Just after the Acorn Restaurant opened for dinner on a recent weeknight, one of the servers made a point of going to every table with an urgent message: the farmer who provides the new spot with zucchini blossoms had just called to say he wouldn’t be able to get them in in time for that night’s service. You know you’re dealing with stuff that’s fresh and local when you get an update like that.
Besides focusing on seasonal foods from nearby farms, the Acorn is also strictly vegetarian, with several dishes having vegan, gluten-free, and raw alternatives. Those terms can sometimes scare off people who don’t buy organic everything, prefer boxed mac ’n’ cheese to quinoa, and would rather eat a hamburger than Tofurky, but the food at the Acorn is so flavourful and exquisitely prepared that even the most ardent pork belly–addicted types would be missing out by skipping out. And avid gardeners would do well to visit the place to get ideas on how to turn their backyard crops into inventive, nourishing meals.

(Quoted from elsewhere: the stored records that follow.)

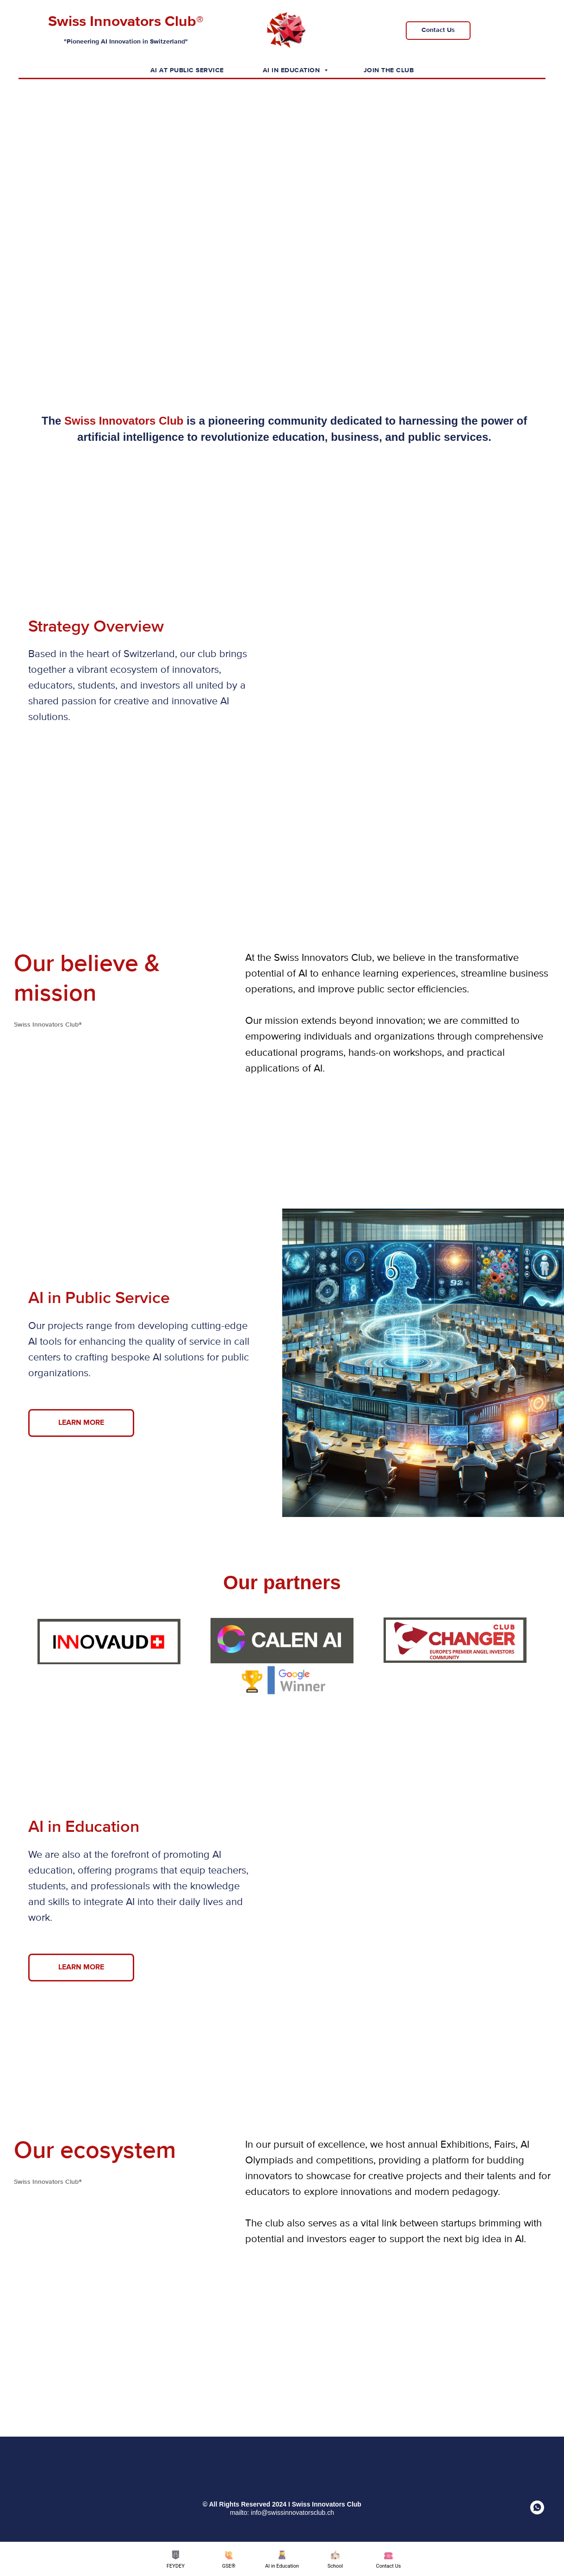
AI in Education (292, 70)
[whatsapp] (537, 2512)
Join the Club (389, 70)
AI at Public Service (187, 70)
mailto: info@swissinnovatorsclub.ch (282, 2512)
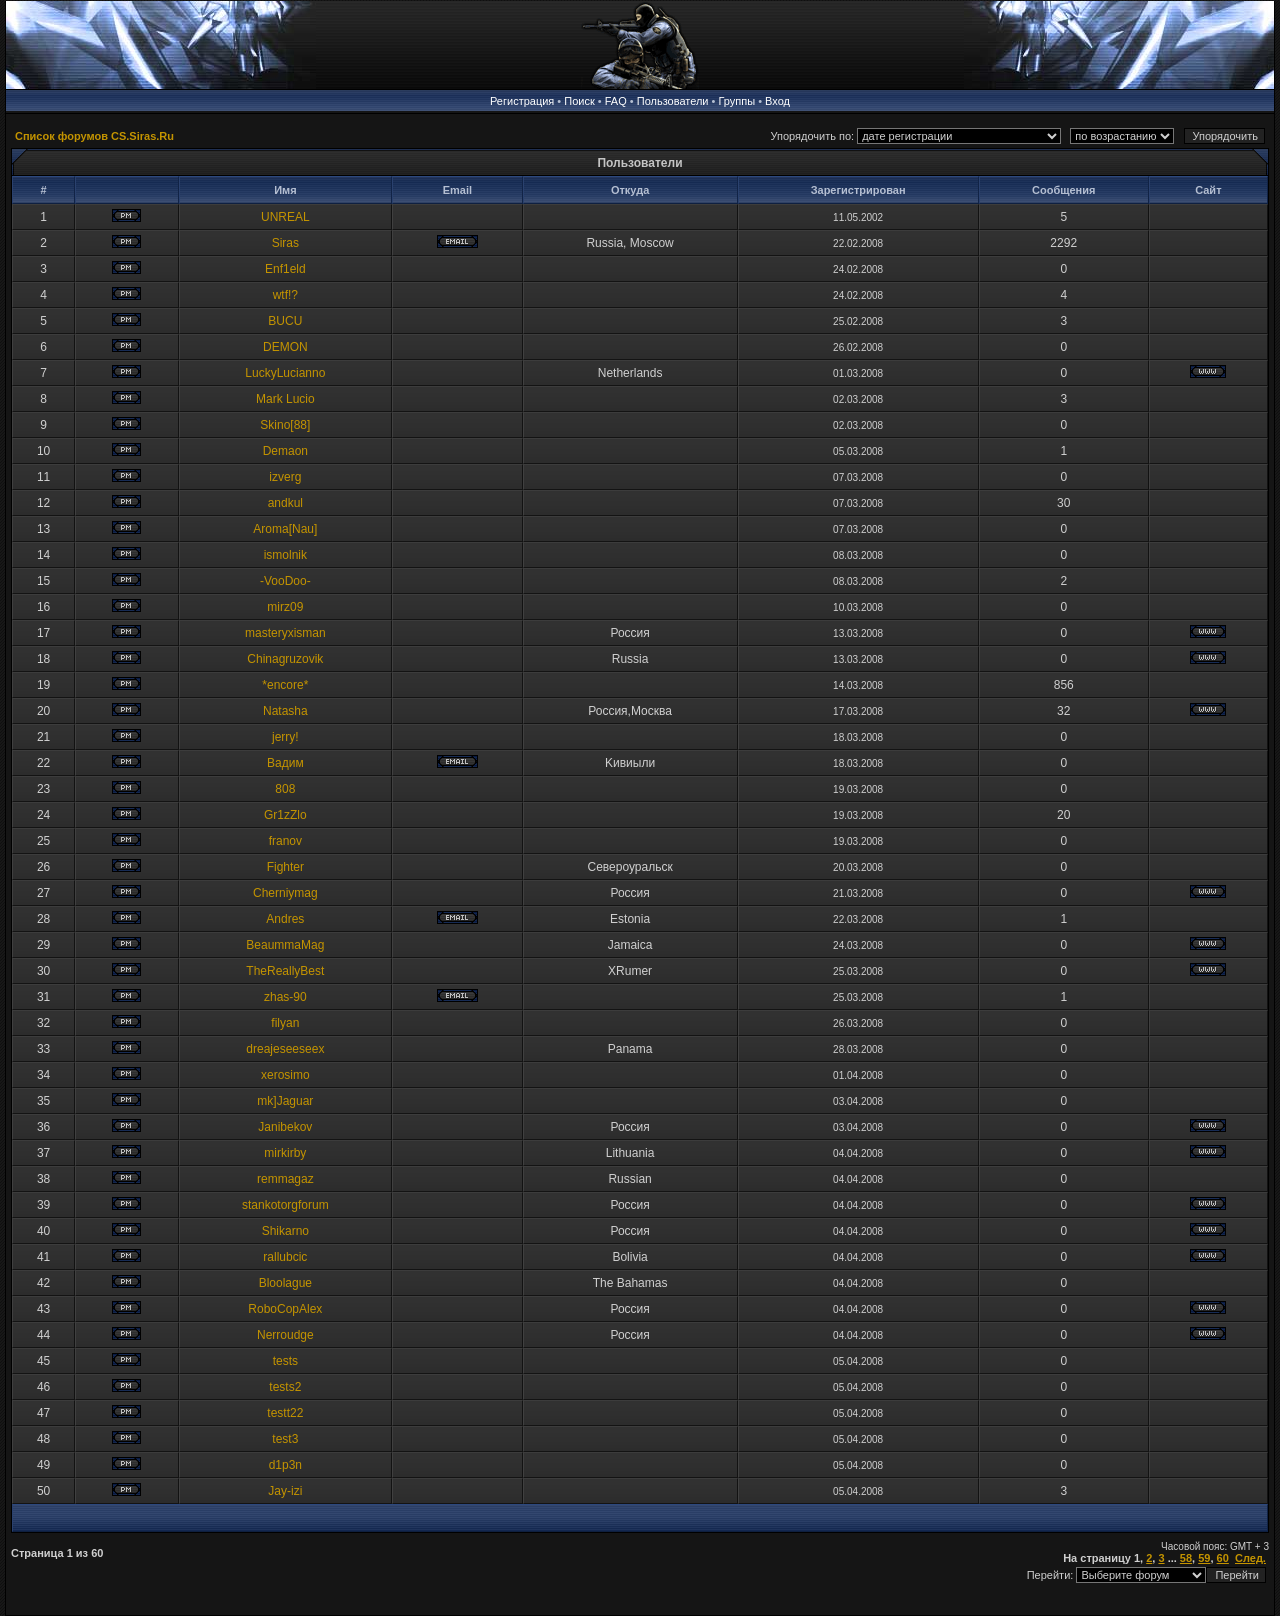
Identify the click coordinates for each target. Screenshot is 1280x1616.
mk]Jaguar (285, 1101)
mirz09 (285, 607)
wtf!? (285, 295)
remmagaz (285, 1179)
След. (1250, 1558)
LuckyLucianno (285, 373)
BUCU (285, 321)
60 (1223, 1558)
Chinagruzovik (285, 659)
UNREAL (285, 217)
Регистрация (522, 101)
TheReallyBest (285, 971)
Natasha (285, 711)
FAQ (616, 101)
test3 (285, 1439)
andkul (285, 503)
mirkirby (285, 1153)
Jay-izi (285, 1491)
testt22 (285, 1413)
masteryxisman (285, 633)
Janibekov (285, 1127)
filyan (285, 1023)
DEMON (285, 347)
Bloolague (285, 1283)
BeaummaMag (285, 945)
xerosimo (285, 1075)
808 (285, 789)
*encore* (285, 685)
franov (285, 841)
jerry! (285, 737)
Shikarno (285, 1231)
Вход (777, 101)
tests (285, 1361)
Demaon (285, 451)
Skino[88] (285, 425)
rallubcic (285, 1257)
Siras (285, 243)
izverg (285, 477)
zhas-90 (285, 997)
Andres (285, 919)
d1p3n (285, 1465)
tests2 (285, 1387)
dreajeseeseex (285, 1049)
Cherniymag (285, 893)
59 (1204, 1558)
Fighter (285, 867)
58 (1186, 1558)
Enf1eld (285, 269)
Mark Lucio (285, 399)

Owned by manager Shira Blustein and chef Brian Skinner, whose most recent gigs include Copenhagen’s Noma as well as London, England’s Sketch and Viajante, the Acorn occupies the Main Street location that housed Cipriano’s for so long. It’s been completely transformed with crisp white walls offset by softwood browns and the soothing bright greens of tropical plants. The washroom even offers a nod to nature, with the sound of chirping birds singing in over the speaker. The whole place has a Zen feel to it.
Among the restaurant’s suppliers are East Vancouver’s Fresh Roots Farms, SOLEfood Farm (a social enterprise that offers agriculture-related job and training opportunities for Vancouver’s inner-city residents), and Barnston Island Herbs. Hannah Brook Farms in Ruskin provides the aforementioned zucchini blossoms that were to star in the evening’s Harvest, an ever-changing dish that on this occasion would have also featured other seasonal, local vegetables in an arugula-basil pesto.
We weren’t disappointed by that main having been struck from the list, though, because we’d already decided on other items, one of which took our breath away. Skinner’s artistry is at its most striking in the Zucchini, which has white, blue, and purple edible blossoms along with red and yellow plum tomatoes and candied olives brightening a big mound of tagliatelle “noodles” made from the summer squash. It all rests atop a thick foundation of rosé sauce made with tomatoes and cashews.
I was surprised the dish was served cold, but a second glance at the menu proved this minor shock was entirely due to my own oversight. In brackets after certain menu descriptions is the item’s dietary standing, and the Zucchini came with this one: “(GF/RAW/V)”—meaning gluten-free, raw, and vegan. I’m not sure how I missed that, but I suspect this number would be equally as satisfying cooked, maybe with that arugula-basil pesto.
The Halloumi is as eye-catching as it is tasty too, three big sticks of house-made, beer-battered, deep-fried cheese topping a tower made of bright green smashed peas and a fried zucchini pancake.
Local strawberries, blueberries, and raspberries along with house-made ricotta cheese dot the refreshing Berry salad, which goes beyond the usual leafy greens with interesting additions such as squash leaves in an orange–poppy seed vinaigrette. This is a good match with the artichoke-and-preserved-lemon pâté, a comforting starter served with garlic-tarragon crostini and chunky walnuts.
The only dish that disappointed was the Peanut, a raw dessert consisting of a maple-peanut terrine with a little bit of chocolate ganache, raspberry coulis, whipped coconut, lemon thyme, and sea salt on the side. It was oddly flavourless, maybe because it was served very cold. Next time I’d get the lavender crème brûlée. (I’d also try the peach- and basil-infused white-wine sangria, though there was certainly nothing underwhelming about the Kettle Valley Pinot Noir.)
The Acorn has a late-night liquor licence and bar menu, which will appeal to those looking for a healthy midnight snack. More than a welcoming hangout, though, it’s pushing the boundaries of vegetarian cuisine, abandoning predictable dishes based on brown rice and tofu in favour of progressive plates with personality. Dinner for two with four drinks, two starters, two mains, a direct-trade coffee, and a shared (but unfinished) dessert came to $109 before tax and tip. I love burgers, but I’ll be back.